Dan dia mengambil tempat duduk di sebelahku.

“Tetap saja, apakah ini baik-baik saja…?”

Aku mengangguk pelan, dan senyuman lembut kembali terlihat di wajahnya.

Ya, ini baik-baik saja.

“Baiklah kalau begitu, ayo istirahat sekarang.”

“Ya. Selamat malam.”

Jadi, kami tertidur.

Besok akan menjadi hari sibuk lainnya saat kami melanjutkan perjalanan menuju ibu kota. Saat ini sudah waktunya untuk beristirahat sejenak.

Saat aku mendengarkan suara gemeretak api unggun yang menyala, aku tertidur.

***

Seseorang memanggil namaku.

Itu adalah suara yang belum pernah kudengar sebelumnya, namun anehnya, itu terasa familier.

Saat aku membuka mataku, kegelapan terangkat, menampakkan pemandangan yang mempesona.

Sebuah kuil besar yang tampak seperti sesuatu yang keluar dari mitologi kuno.

Namun, bangunan itu hanya berupa reruntuhan, dan tidak ada satu pun tempat suci yang utuh.

‘Dimana ini?’

Itu adalah kuil yang muncul di prolog, bersama dengan gambar dewi.

‘Aku mengenalinya.’

Namun kuil itu sekarang, dalam keadaan berantakan, adalah sesuatu yang tidak dapat kuingat lagi.

‘Tolong aku.’

Sebuah suara bergema dari suatu tempat.

Sebagai tanggapan, aku memikirkan namanya.

“Dewi.”

Tidak ada jawaban, tapi aku yakin.

Orang yang suaranya memanggilku adalah sang dewi.

Dalam game tersebut, protagonis menerima wahyu dari dewi melalui mimpi.

Sepertinya dia dengan paksa membawaku ke sini saat aku tertidur.

“Apa sebenarnya niatmu?”

‘Silakan. Silakan masuk ke dalam.’

Dia tidak hanya membekas pada diriku, tapi dia juga membawaku langsung ke pelipisnya.

aku tidak mengerti niatnya.

‘Tetapi…’

Mengapa candi itu hancur?

Peristiwa apa yang terjadi tanpa aku sadari?

Mengikuti kata-katanya, aku masuk ke kuil.

‘Tolong, ke tengah…’

Ada banyak hal yang aku harapkan.

Mengikuti instruksinya, aku berjalan perlahan menuju bagian dalam kuil.

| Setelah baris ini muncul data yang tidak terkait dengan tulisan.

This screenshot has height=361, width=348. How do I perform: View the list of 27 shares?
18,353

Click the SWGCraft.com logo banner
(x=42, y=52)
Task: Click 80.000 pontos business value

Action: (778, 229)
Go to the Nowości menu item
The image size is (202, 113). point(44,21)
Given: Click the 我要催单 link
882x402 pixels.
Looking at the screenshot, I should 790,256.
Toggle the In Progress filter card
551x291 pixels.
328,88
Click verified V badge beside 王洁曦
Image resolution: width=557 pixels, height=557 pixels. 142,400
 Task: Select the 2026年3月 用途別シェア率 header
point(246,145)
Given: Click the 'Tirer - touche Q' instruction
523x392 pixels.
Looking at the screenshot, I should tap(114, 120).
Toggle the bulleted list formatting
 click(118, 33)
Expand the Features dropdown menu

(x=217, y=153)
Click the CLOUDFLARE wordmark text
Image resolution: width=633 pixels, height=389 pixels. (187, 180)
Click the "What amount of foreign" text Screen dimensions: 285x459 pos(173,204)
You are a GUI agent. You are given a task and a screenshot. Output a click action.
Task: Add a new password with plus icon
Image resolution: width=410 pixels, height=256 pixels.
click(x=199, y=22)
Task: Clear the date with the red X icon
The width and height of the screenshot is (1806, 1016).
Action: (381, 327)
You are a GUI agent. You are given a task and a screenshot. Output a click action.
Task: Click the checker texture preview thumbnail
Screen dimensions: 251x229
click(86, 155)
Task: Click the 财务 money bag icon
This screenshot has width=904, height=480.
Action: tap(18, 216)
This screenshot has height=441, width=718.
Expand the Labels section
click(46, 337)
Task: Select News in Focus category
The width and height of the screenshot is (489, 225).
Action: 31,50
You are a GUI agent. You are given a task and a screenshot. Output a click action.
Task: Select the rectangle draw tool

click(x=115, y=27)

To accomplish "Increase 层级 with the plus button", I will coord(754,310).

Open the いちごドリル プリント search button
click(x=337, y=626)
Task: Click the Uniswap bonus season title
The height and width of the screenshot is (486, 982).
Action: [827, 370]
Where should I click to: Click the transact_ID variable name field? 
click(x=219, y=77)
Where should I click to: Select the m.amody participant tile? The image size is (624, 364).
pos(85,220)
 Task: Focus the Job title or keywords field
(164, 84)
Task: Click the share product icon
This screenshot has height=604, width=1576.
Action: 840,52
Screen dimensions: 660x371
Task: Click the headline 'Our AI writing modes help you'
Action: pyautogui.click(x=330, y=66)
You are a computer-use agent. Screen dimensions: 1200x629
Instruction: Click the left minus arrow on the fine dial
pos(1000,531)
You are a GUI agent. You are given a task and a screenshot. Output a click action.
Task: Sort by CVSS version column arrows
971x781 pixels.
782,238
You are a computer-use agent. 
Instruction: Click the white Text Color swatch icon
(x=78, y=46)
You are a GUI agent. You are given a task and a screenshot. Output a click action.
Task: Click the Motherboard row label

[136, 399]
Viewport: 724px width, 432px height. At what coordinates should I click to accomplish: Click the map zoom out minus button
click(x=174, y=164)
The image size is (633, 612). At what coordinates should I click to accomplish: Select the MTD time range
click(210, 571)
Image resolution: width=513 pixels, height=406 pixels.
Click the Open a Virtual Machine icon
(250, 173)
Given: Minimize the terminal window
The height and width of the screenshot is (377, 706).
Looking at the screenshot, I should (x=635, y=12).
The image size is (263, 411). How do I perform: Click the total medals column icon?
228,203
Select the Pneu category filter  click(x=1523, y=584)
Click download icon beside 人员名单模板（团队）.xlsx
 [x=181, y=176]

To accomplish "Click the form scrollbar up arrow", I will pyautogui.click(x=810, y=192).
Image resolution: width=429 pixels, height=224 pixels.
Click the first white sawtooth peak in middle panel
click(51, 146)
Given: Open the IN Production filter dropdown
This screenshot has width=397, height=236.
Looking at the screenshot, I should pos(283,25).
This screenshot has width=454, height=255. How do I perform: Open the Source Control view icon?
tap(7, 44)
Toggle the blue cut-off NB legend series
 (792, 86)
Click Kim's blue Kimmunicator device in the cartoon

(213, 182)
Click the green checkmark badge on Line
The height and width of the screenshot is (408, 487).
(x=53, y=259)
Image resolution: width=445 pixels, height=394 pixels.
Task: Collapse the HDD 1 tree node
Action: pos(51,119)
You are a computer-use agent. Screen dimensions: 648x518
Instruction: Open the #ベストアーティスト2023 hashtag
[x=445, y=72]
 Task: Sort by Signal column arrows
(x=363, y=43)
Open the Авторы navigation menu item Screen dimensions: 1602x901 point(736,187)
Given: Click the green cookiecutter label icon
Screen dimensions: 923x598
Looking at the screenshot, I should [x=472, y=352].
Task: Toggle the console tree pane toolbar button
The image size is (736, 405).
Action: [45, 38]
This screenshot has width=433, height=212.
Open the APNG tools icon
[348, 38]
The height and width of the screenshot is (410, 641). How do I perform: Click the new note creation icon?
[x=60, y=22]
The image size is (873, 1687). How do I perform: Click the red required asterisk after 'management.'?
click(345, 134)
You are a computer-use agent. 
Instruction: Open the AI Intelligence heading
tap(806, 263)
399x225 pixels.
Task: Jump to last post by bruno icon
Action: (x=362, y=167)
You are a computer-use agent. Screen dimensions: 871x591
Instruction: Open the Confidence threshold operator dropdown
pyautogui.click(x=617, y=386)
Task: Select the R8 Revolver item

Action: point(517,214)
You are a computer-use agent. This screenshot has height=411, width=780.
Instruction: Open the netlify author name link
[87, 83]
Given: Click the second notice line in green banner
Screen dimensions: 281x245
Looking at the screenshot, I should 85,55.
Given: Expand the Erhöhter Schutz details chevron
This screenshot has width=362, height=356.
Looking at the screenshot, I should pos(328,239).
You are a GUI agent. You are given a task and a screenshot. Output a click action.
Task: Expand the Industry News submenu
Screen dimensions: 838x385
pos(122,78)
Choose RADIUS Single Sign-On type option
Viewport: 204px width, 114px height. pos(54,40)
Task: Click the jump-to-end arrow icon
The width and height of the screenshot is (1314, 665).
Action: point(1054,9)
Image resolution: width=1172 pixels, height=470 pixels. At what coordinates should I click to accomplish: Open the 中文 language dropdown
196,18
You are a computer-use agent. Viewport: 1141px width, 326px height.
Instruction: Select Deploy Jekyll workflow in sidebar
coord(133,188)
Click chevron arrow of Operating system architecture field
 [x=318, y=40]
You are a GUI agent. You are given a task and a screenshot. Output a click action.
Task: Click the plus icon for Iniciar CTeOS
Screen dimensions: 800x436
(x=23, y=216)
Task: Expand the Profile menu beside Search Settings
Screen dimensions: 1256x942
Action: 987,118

Namun saat aku memasuki kuil, ada sesuatu yang terasa tidak beres.

“Apa…?”

Tiang-tiangnya roboh dan atapnya ambruk.

Ada noda darah yang tak terhitung jumlahnya yang berubah menjadi gelap seiring berjalannya waktu.

Bukan hanya satu orang; puluhan mayat tergeletak berserakan, terbengkalai.

Untung saja tidak ada bau busuk, tapi pemandangannya saja sudah membuatku tidak nyaman.

Setelah akhirnya mencapai pusat, aku kehilangan kata-kata.

‘kamu datang…’

Di tengah banyaknya mayat, di tengah,

‘aku minta maaf. Aku bahkan tidak bisa keluar untuk menyambutmu dalam keadaan seperti ini…’

Lengannya patah, kakinya hancur.

Satu matanya bergetar, tidak bisa terbuka sepenuhnya.

Diikat dengan rantai, anggota tubuhnya tidak menunjukkan bagian yang tidak terluka.

‘Apa yang sebenarnya terjadi…?’

Bergantung di tepi singgasana, dia bernapas seolah-olah dia bisa mati kapan saja.